La città e l’assenza

Amo camminare tra la gente, sentirmi parte di un tutt’uno che si muove nella stessa direzione. Ascoltare voci, cogliere brandelli di conversazione  senza senso. Osservare i vestiti delle donne e le mani degli uomini, scoprendo talvolta che una bambina con gli occhi grandi e le ciglia lunghissime ha indovinato il mio passatempo e mi sta guardando, a sua volta, mentre assapora lentamente un gelato semisciolto alla fragola.
Lei conosce il gioco che faccio, per cogliere un po’ di vita e di felicità negli sguardi della gente, in balia di un flusso disordinato di parole e stati d’animo che  sovrastano il mormorio monocorde dei miei pensieri. 

La città, per me, è il miglior rifugio. Le strade mi offrono un susseguirsi di finestre aperte, oltre le quali posso affacciarmi:  le vetrine illuminate raccontano di abiti eleganti e occasioni in cui indossarli, di occhiali da sole  per la prossima corsa in macchina lungo la litoranea, di libri da comprare e di piccoli caffè accoglienti, in cui sedersi  a raccontare e ridere, senza null’altro che quel momento da vivere.

Mi perdo tra le innumerevoli possibilità di esistenza con cui la città mi consola, almeno fino a quando, tra queste, non si palesa la tua assenza.

Perché, mi chiedo sempre, nella moltitudine di volti che mi sfilano davanti, non vedo mai il tuo? Perché tra le tante, stupide cose che potrei fare, manca la più sciocca di tutte, di cui sorridere con te? In queste domande si annida la mia rabbia, quel respiro freddo e accelerato che mi trattiene ancora per  strada, tra la gente.
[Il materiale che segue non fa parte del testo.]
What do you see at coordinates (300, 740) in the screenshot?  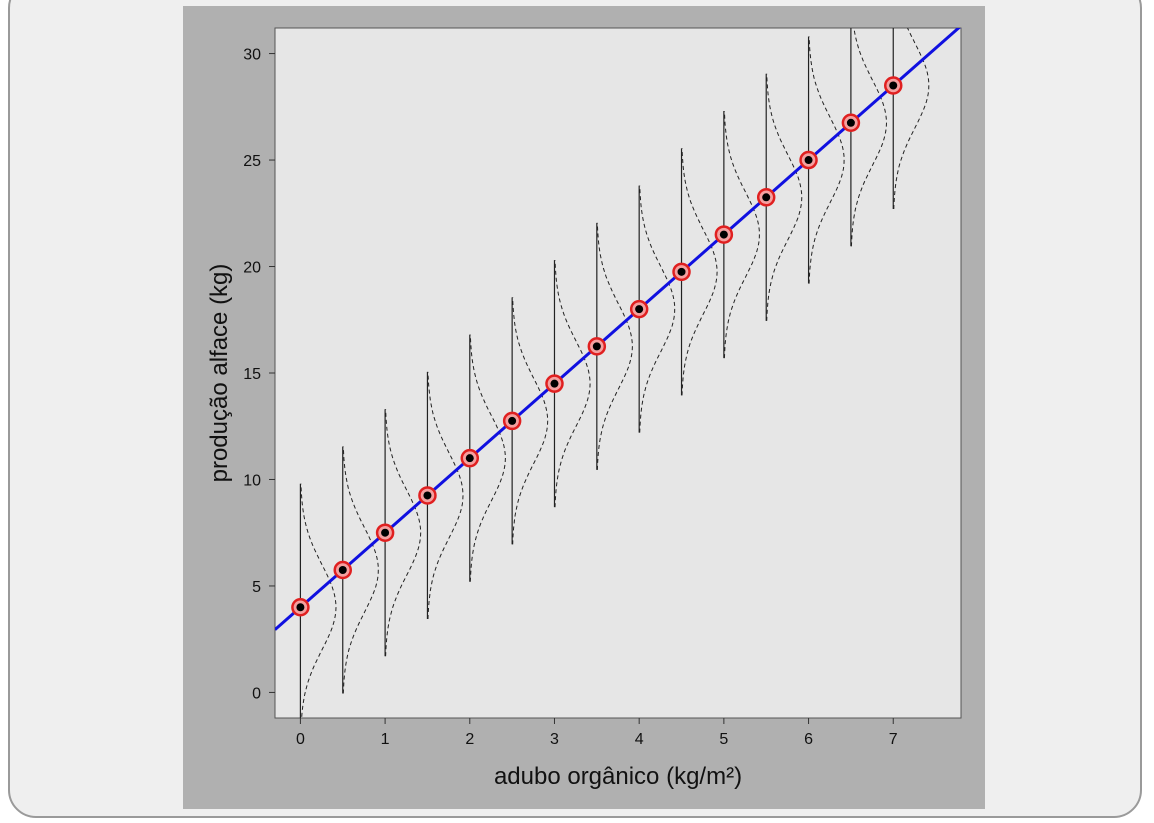 I see `x-tick-label: 0` at bounding box center [300, 740].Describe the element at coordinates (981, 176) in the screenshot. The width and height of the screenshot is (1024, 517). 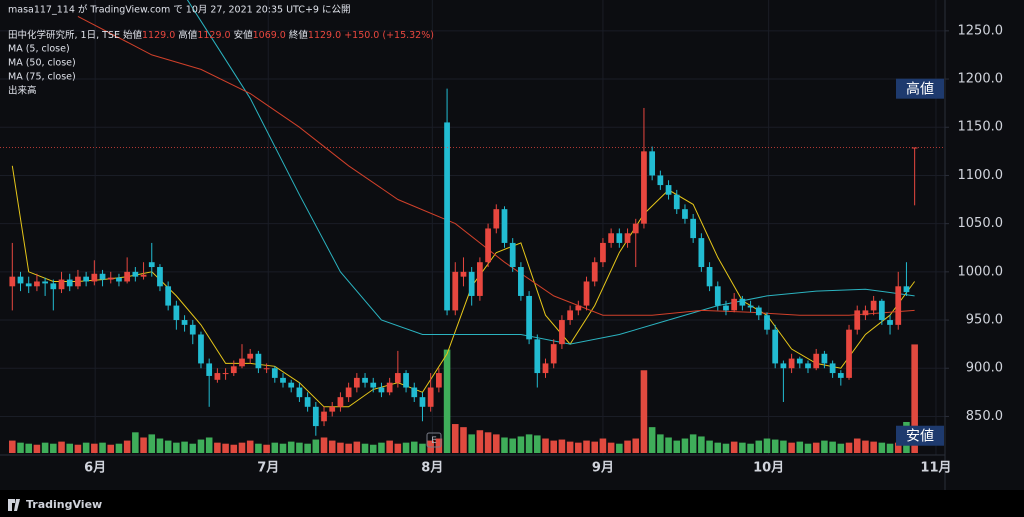
I see `y-tick-label: 1100.0` at that location.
Cammino, ascolto più che posso e, guardandomi intorno, provo a cercarti negli altri.

Di solito è un sorriso, il primo dettaglio che riconosco di te, talvolta le braccia incrociate sul petto di qualcuno che è in attesa, magari fuori da un portone. O il modo in cui una persona che mi passa accanto veste la sua camicia bianca. E allora ringrazio la città, perché ha un modo tutto suo, disordinato e variopinto, di parlarmi di te, di mostrarmi la tua assenza piena, forte nella moltitudine.

Quando mi sento coraggiosa, mi avventuro nei luoghi in cui siamo stati insieme: mi arrampico in Castello, attraverso Porta Cristina al tramonto e mi perdo tra le stradine pietrose illuminate di giallo,  scegliendo il  percorso  più  lento  e complicato per arrivare alla Torre  e ai Bastioni.

Spero sempre di vederti lì, assorto, mentre spingi lo sguardo fino al Porto e oltre. Devi aver attraversato il mare, come avevi detto, e non credo che tu sia più tornato, da quando ti ho fatto il torto di andare via per sempre. 

Se sono riuscita ad arrivare così in alto, mi trattengo un poco a ricordare, prima di dissolvermi tra le luci della città e ricominciare a lasciarmi trasportare, per le strade, dalle vite degli altri.